==== Working data
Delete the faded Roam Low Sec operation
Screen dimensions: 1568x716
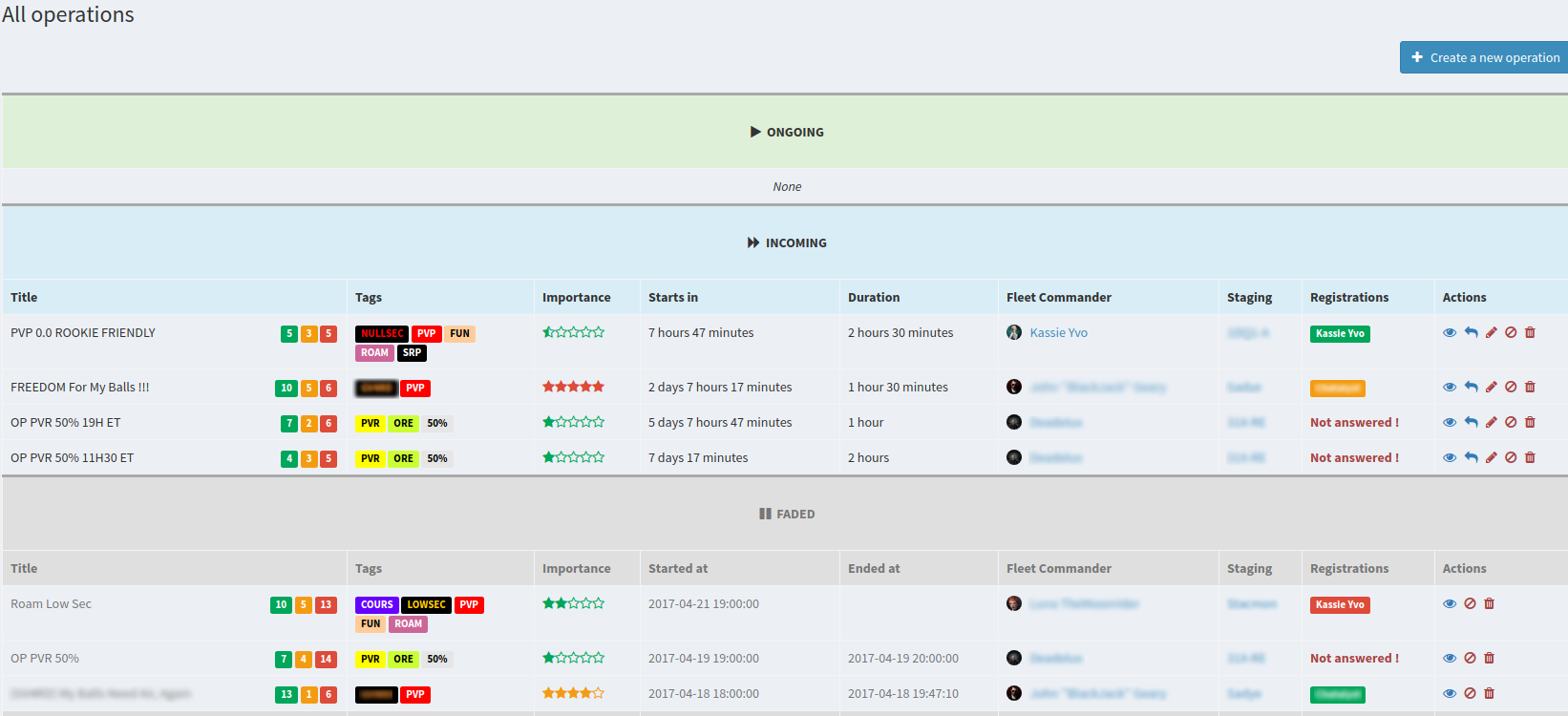(1489, 603)
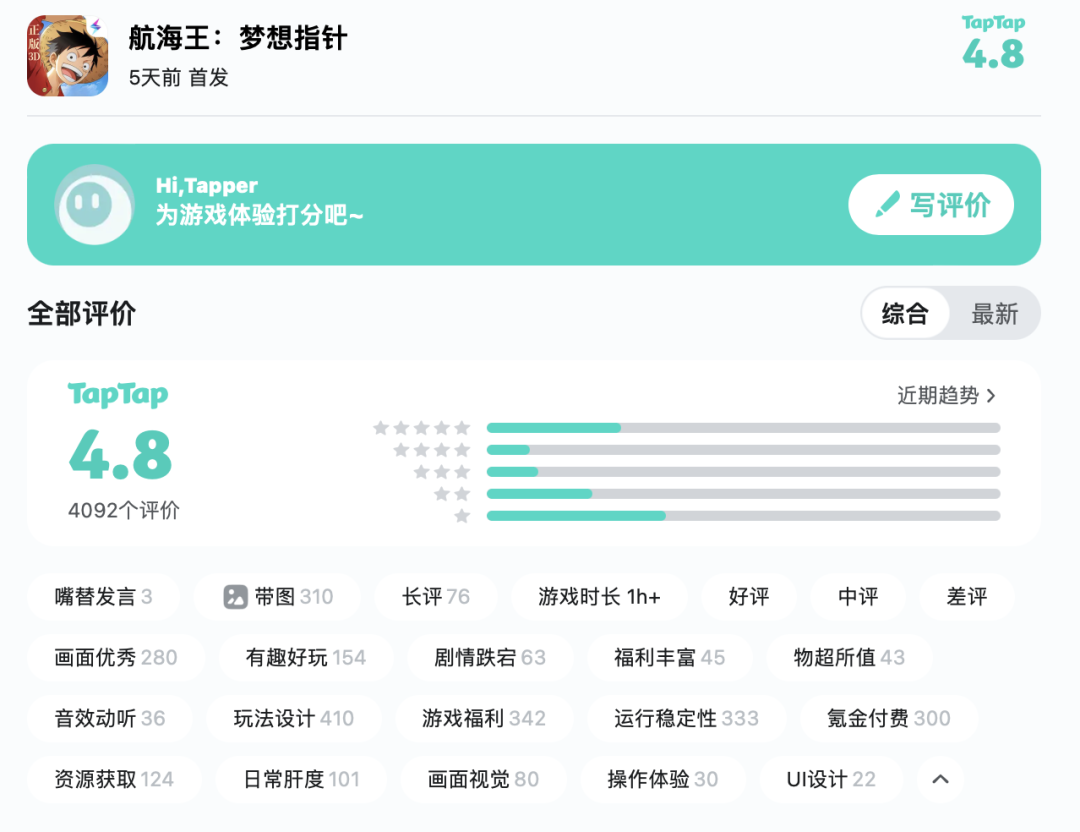
Task: Filter reviews by 玩法设计 tag
Action: coord(293,718)
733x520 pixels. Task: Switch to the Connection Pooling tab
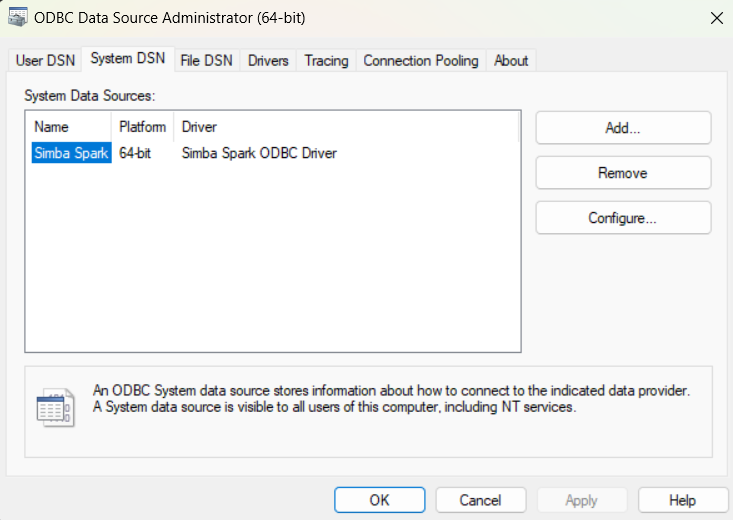point(422,61)
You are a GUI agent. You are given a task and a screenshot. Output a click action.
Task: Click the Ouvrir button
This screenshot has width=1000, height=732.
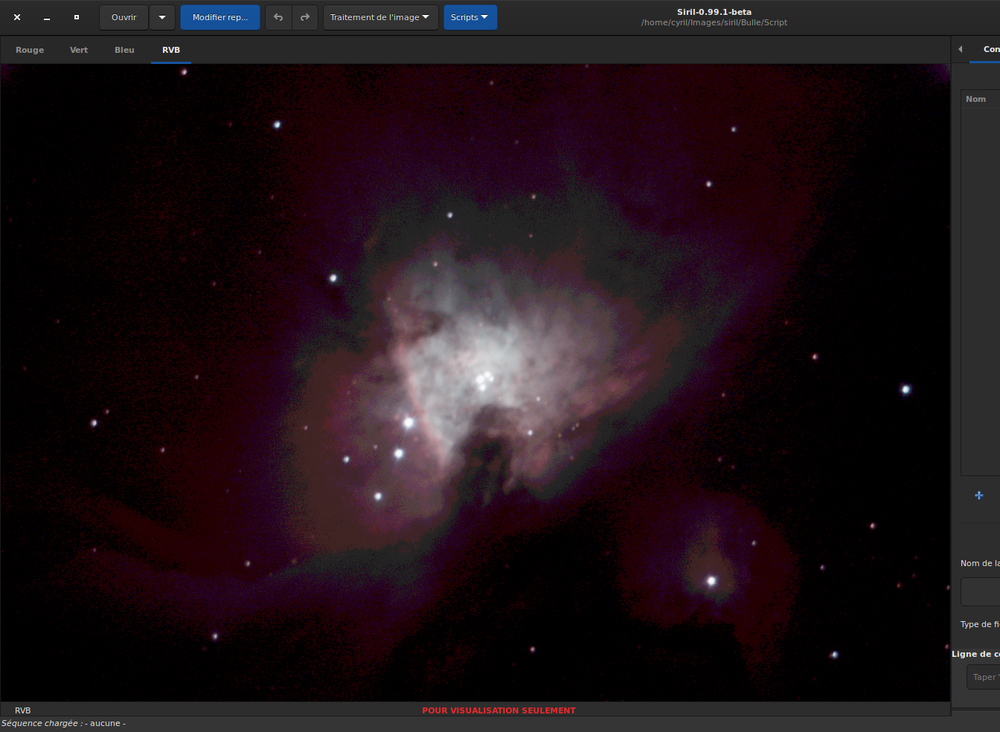click(x=124, y=17)
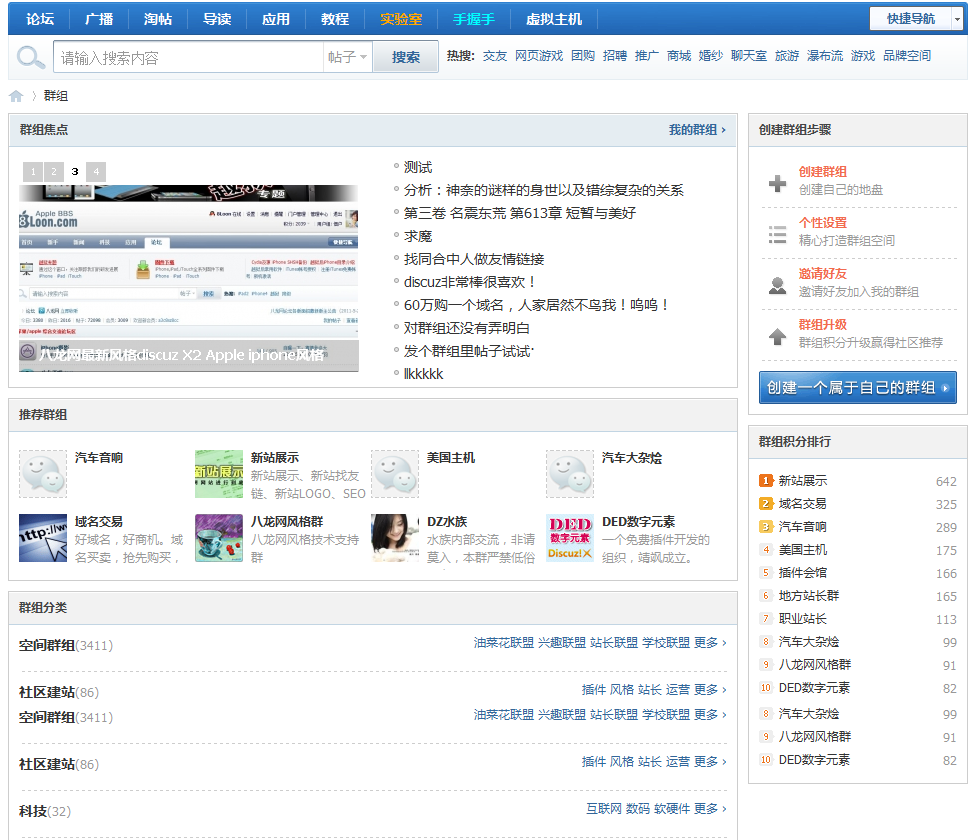The width and height of the screenshot is (971, 840).
Task: Click the 创建一个属于自己的群组 button
Action: [x=857, y=387]
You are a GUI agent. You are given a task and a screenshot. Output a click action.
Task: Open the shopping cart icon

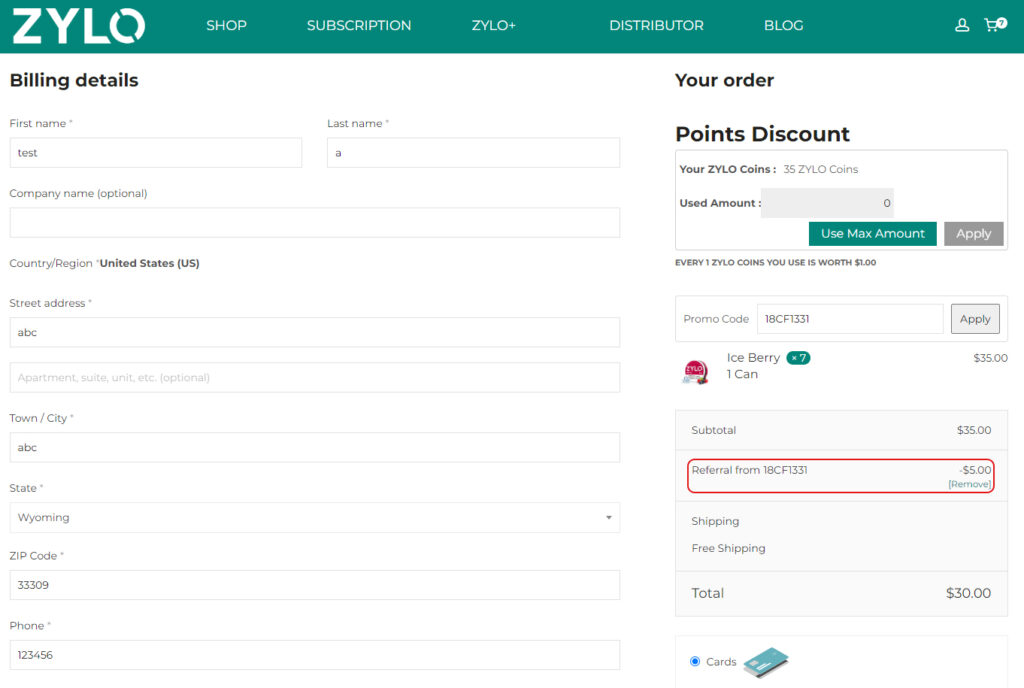993,25
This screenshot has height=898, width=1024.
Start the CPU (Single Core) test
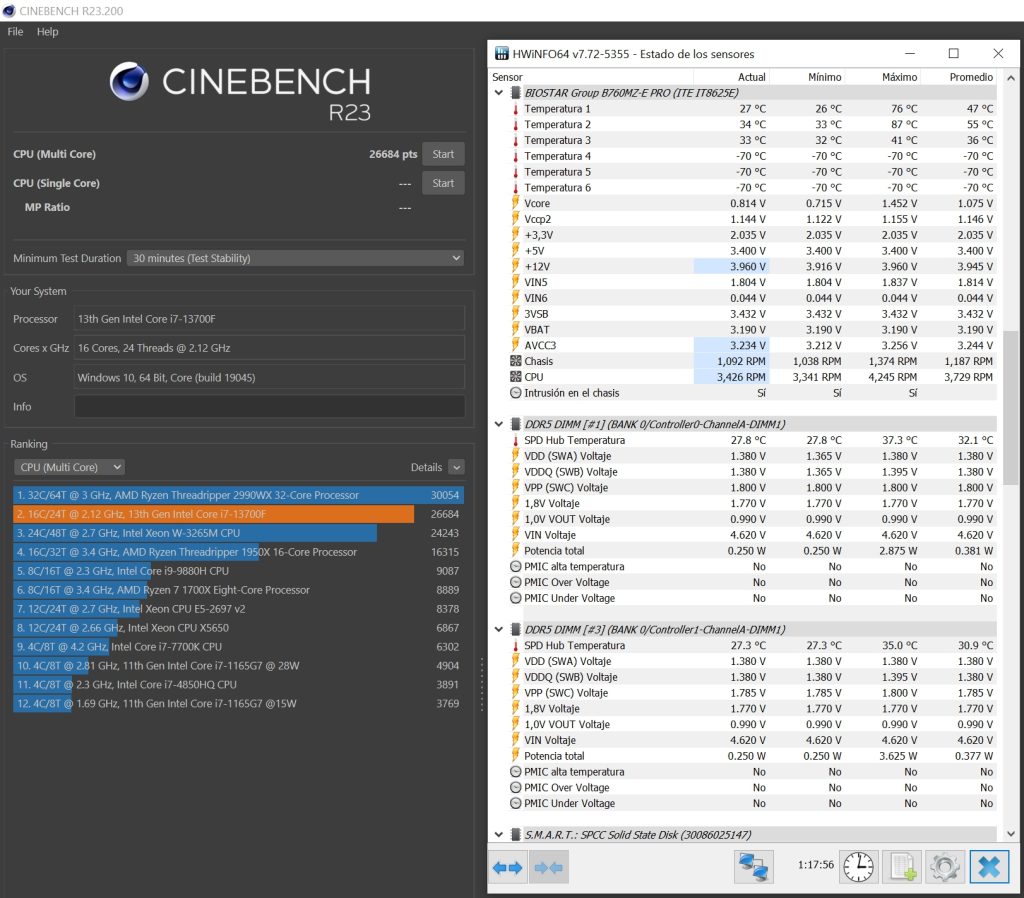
========
- _Problem_
Only the pictures are to be omitted; restate everything else above exactly.

- _Task result_
Delete the faded Roam Low Sec operation
Screen dimensions: 1568x716
(1489, 603)
Task: Filter reviews by 玩法设计 tag
Action: coord(293,718)
733x520 pixels. Task: Switch to the Connection Pooling tab
point(422,61)
You are a GUI agent. You are given a task and a screenshot. Output a click action.
Task: Click the Ouvrir button
This screenshot has width=1000, height=732.
click(x=124, y=17)
The width and height of the screenshot is (971, 840).
Task: Click the 创建一个属于自己的群组 button
Action: [x=857, y=387]
You are a GUI agent. You are given a task and a screenshot. Output a click action.
Task: Open the shopping cart icon

993,25
This screenshot has height=898, width=1024.
Start the CPU (Single Core) test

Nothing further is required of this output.